An open-source keyboard to make your own

A while back, my friend Robbie let me try out a keyboard his team was working on at Google. It was something they were calling the ‘drum keyboard’ and, as you might suspect, it worked similarly to a set of drums. Using two hand controllers, you could bang out letters on large keys, spelling out words to your heart’s content. Here’s what it looked like:

 

 

…And it was awesome. Like really awesome.

 

Granted, as a drummer myself, I might be slightly biased, but I loved how natural it felt and how easy it was to pick up. So, when we heard that Google had retired that project to focus on other dreams—specifically, Daydream (ba dum, cha!)—we thought, hey, let’s pick this back up. So, we made our own.

 

 

Virtual reality is still a pretty new space. It’s a bit like the wild wild west. There’s no standardized toolkit or set of rules for how things should work. It just doesn’t exist. And since we’re all building our own tools and games, we’re making a lot of this up—interfaces, buttons, you name it.

 

As it turns out, that can get pretty confusing. The result is a bunch of interfaces that all work just a teensy bit differently. Not to mention that when you spend 99% of your time designing the rest of the experience, the last thing you want to think about are details like keyboards.

 

We’ve seen some pretty cool drum keyboards around town; Editor VR has one, so does Fantastic Contraption. However, we know not everyone has the resources to make their own.

 

 

Inevitably, we needed a keyboard for a few of our own projects, so we took some inspiration from that early Google drum keyboard and made a version all our own. We thought through how long the mallets should be, how to trigger each letter that’s hit, as well as the best gestures to write out things like asdfghjkl. All in all, we’re pretty pleased with how it works.

 

 

And we decided to open-source it, so you can use it, too. After all, why reinvent the wheel each time? Our hope is that by open-sourcing it, we can save other folks some time by letting them grab it, tweak it, and ultimately make more rad stuff. Maybe they’ll open-source that stuff, too, and we can all build on top of it and push this fledgling community forward.

 

Our keyboard may not be the end all, be all keyboard—after all, what feels good to us might not feel the same to you—but it’s a starting point. We’d love it if others could give it a whirl, improve upon it, and contribute back to the repository. Then we can add even more cool features like different languages, autocorrect, speech to text, different keyboard layouts, emoji, sounds, etc, and make this better for everyone!

 

So, are you a developer? Get started with the code today. We’ve put it on github here.

 

More of a Vive enthusiast? Grab the build and let us know your thoughts!
__________________________________________________
PROBLEM A: List the features that the keyboard post names as possible future additions to the keyboard.
PROBLEM B: Transcribe the keyboard post from "A while back, my" up to and including "made our own.".

RECORDED DATA:
__________________________________________________
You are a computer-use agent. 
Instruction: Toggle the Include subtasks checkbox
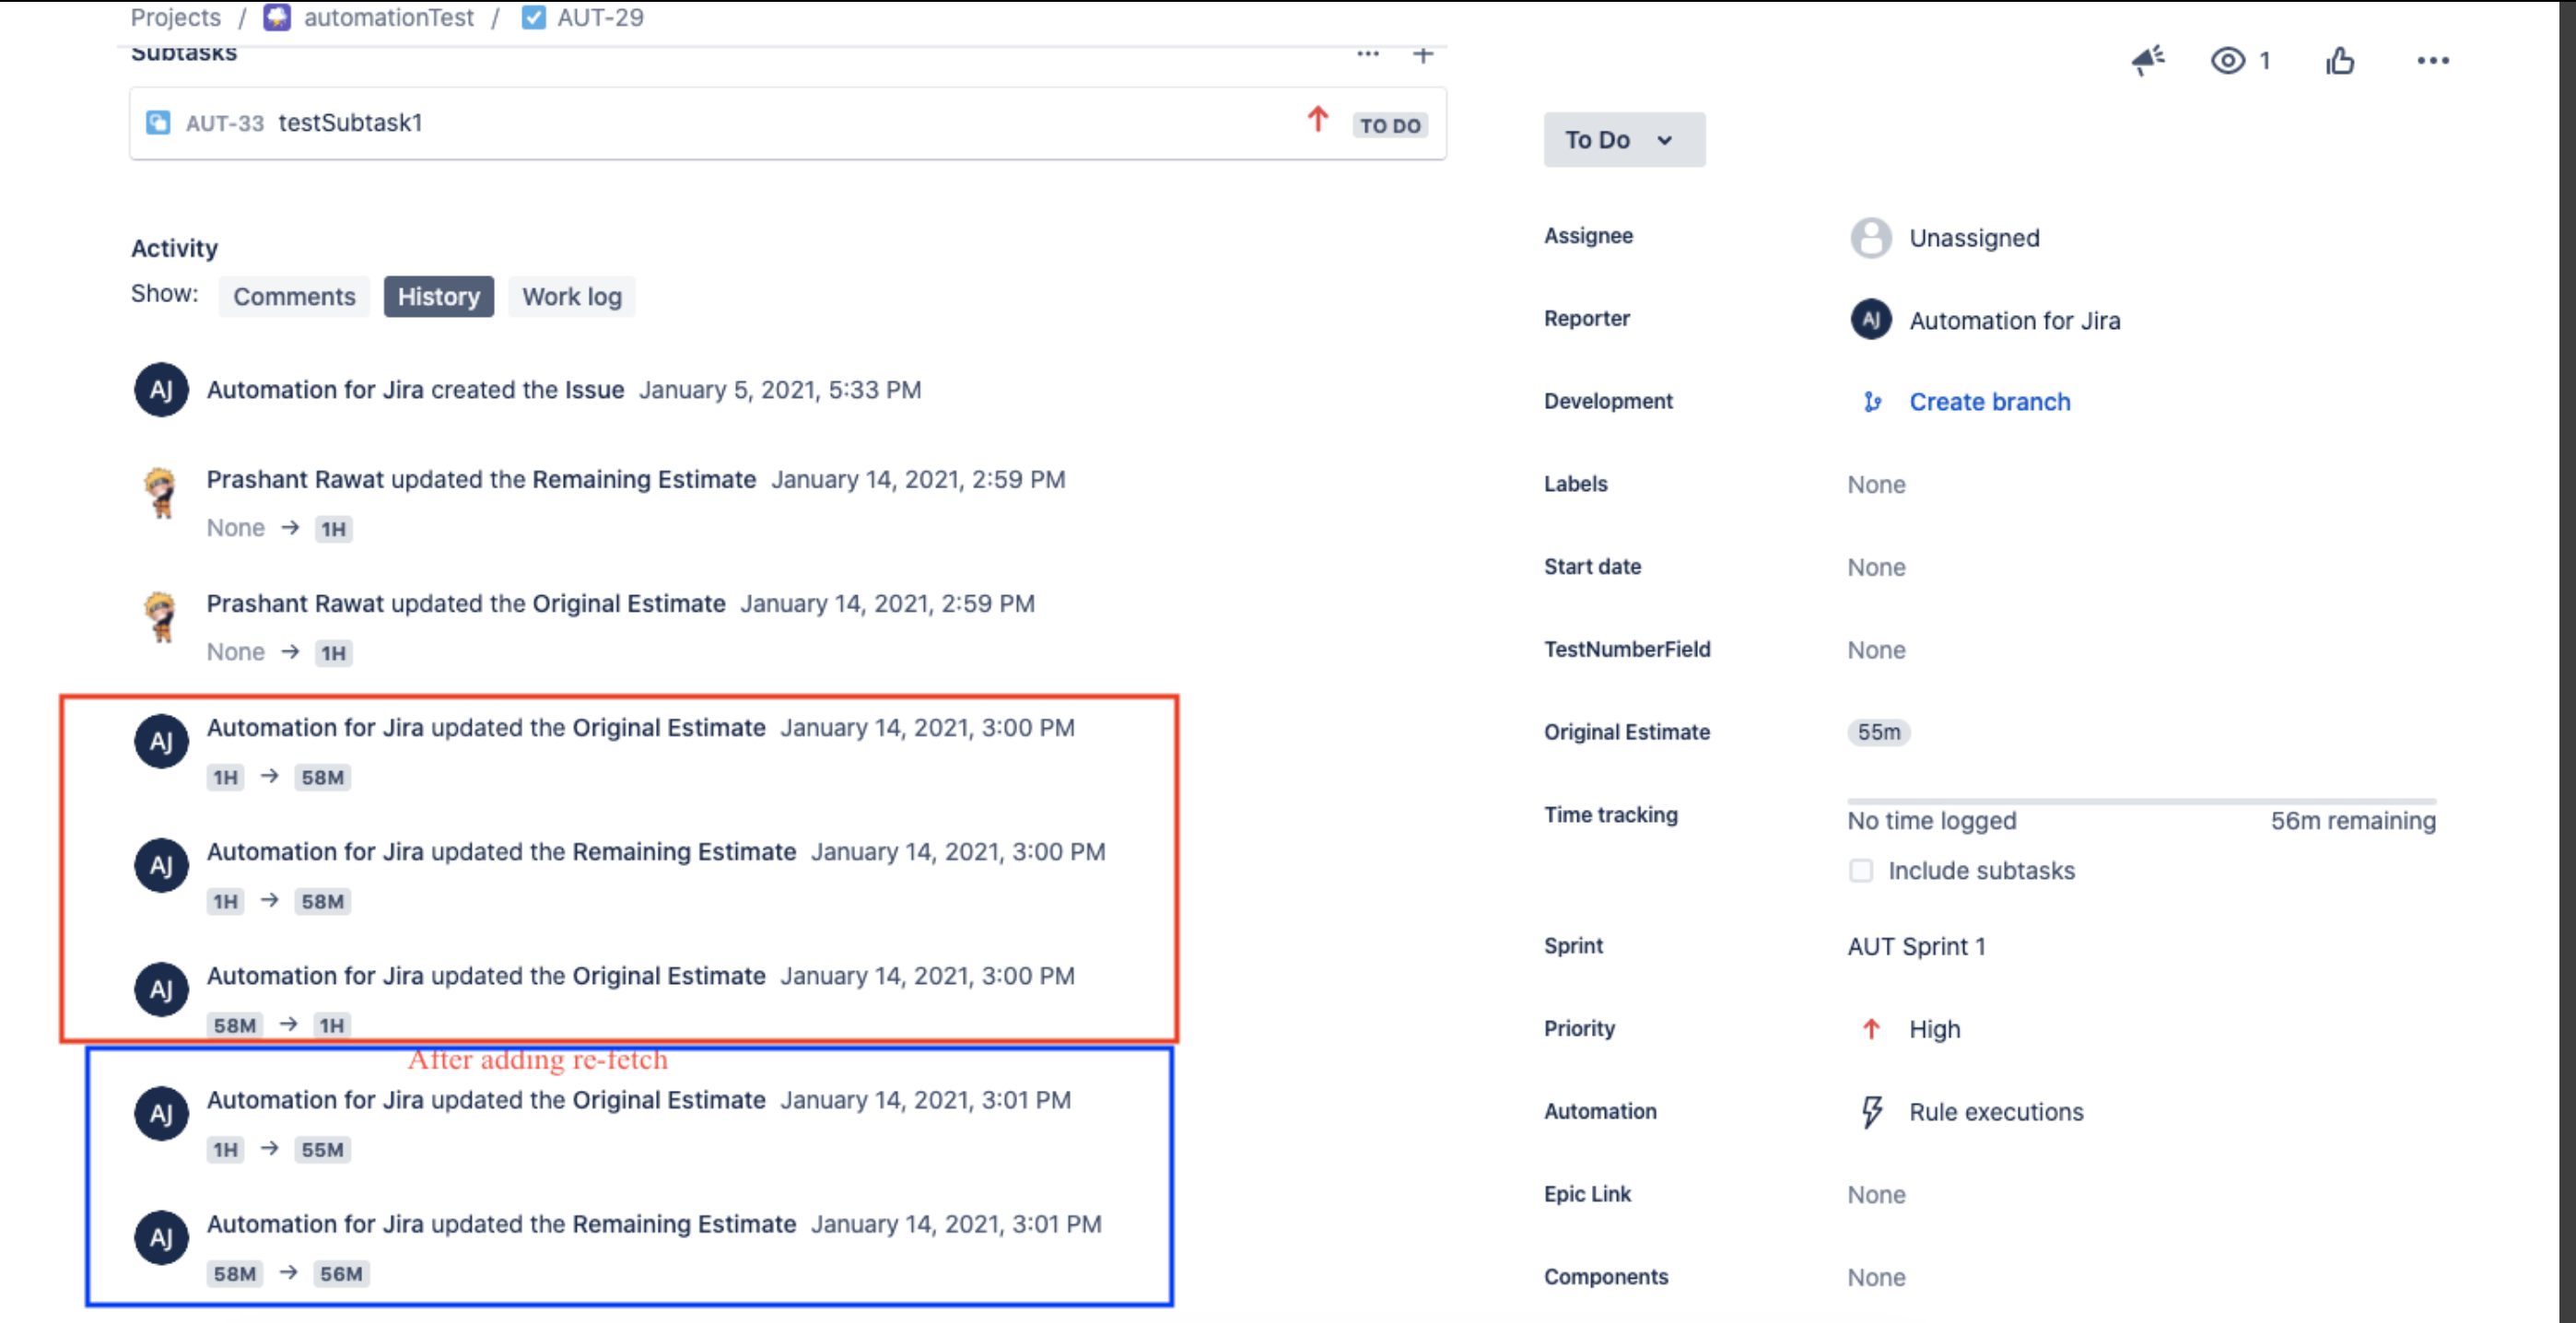(1861, 869)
__________________________________________________
TASK ANSWER A:
- different languages
- autocorrect
- speech to text
- different keyboard layouts
- emoji
- sounds

TASK ANSWER B:
A while back, my friend Robbie let me try out a keyboard his team was working on at Google. It was something they were calling the ‘drum keyboard’ and, as you might suspect, it worked similarly to a set of drums. Using two hand controllers, you could bang out letters on large keys, spelling out words to your heart’s content. Here’s what it looked like:

 

 

…And it was awesome. Like really awesome.

 

Granted, as a drummer myself, I might be slightly biased, but I loved how natural it felt and how easy it was to pick up. So, when we heard that Google had retired that project to focus on other dreams—specifically, Daydream (ba dum, cha!)—we thought, hey, let’s pick this back up. So, we made our own.